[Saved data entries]
▬▬▬▬▬▬
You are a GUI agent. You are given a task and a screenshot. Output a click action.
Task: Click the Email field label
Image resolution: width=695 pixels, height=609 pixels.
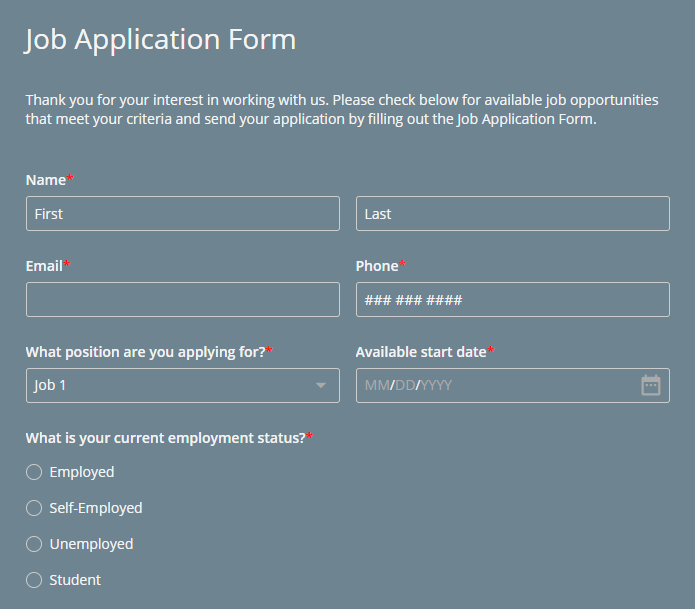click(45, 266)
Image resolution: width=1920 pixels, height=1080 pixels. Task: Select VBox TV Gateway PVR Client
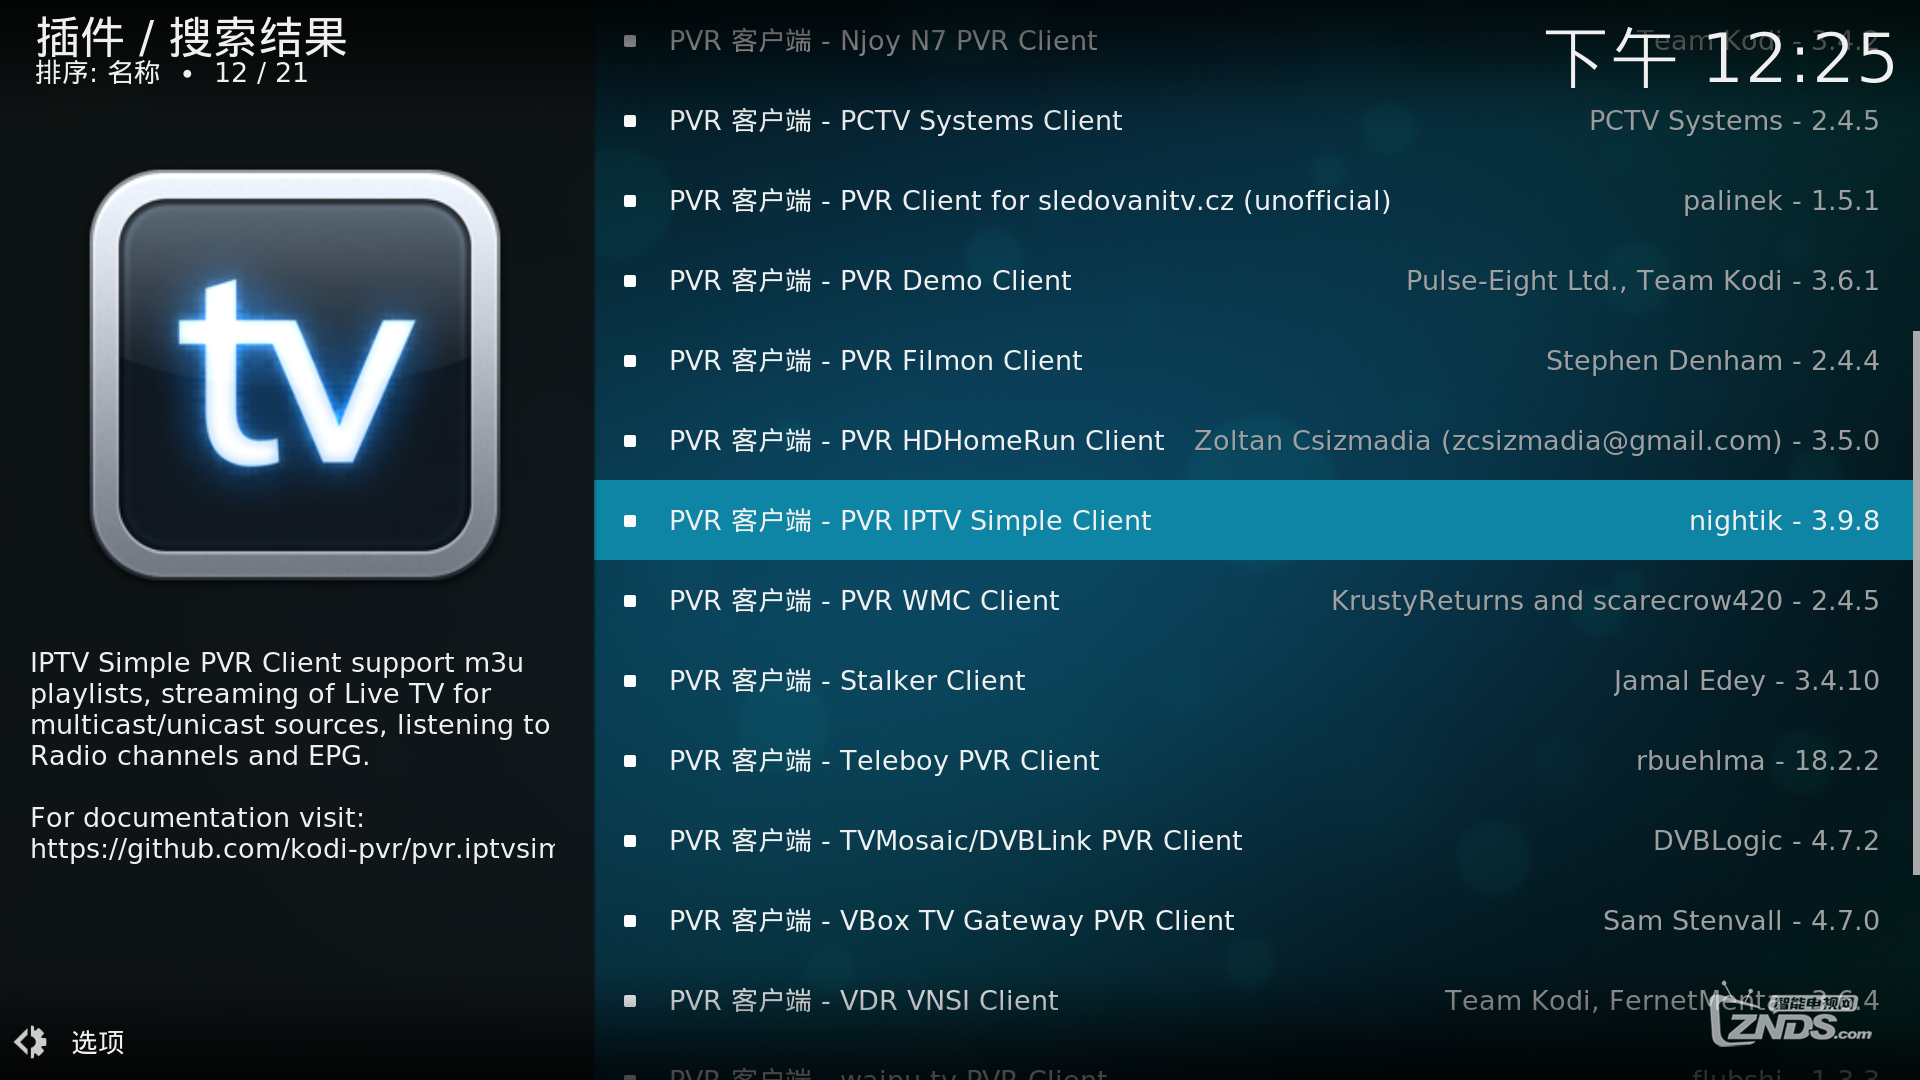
▬▬▬▬▬▬
*Requirement*: Could you restate all of the data above word for word and skip every picture?

*Exercise answer*:
You are a GUI agent. You are given a task and a screenshot. Output a click action.
Task: Click the Email field label
Image resolution: width=695 pixels, height=609 pixels.
click(45, 266)
Image resolution: width=1920 pixels, height=1080 pixels. Task: Select VBox TV Gateway PVR Client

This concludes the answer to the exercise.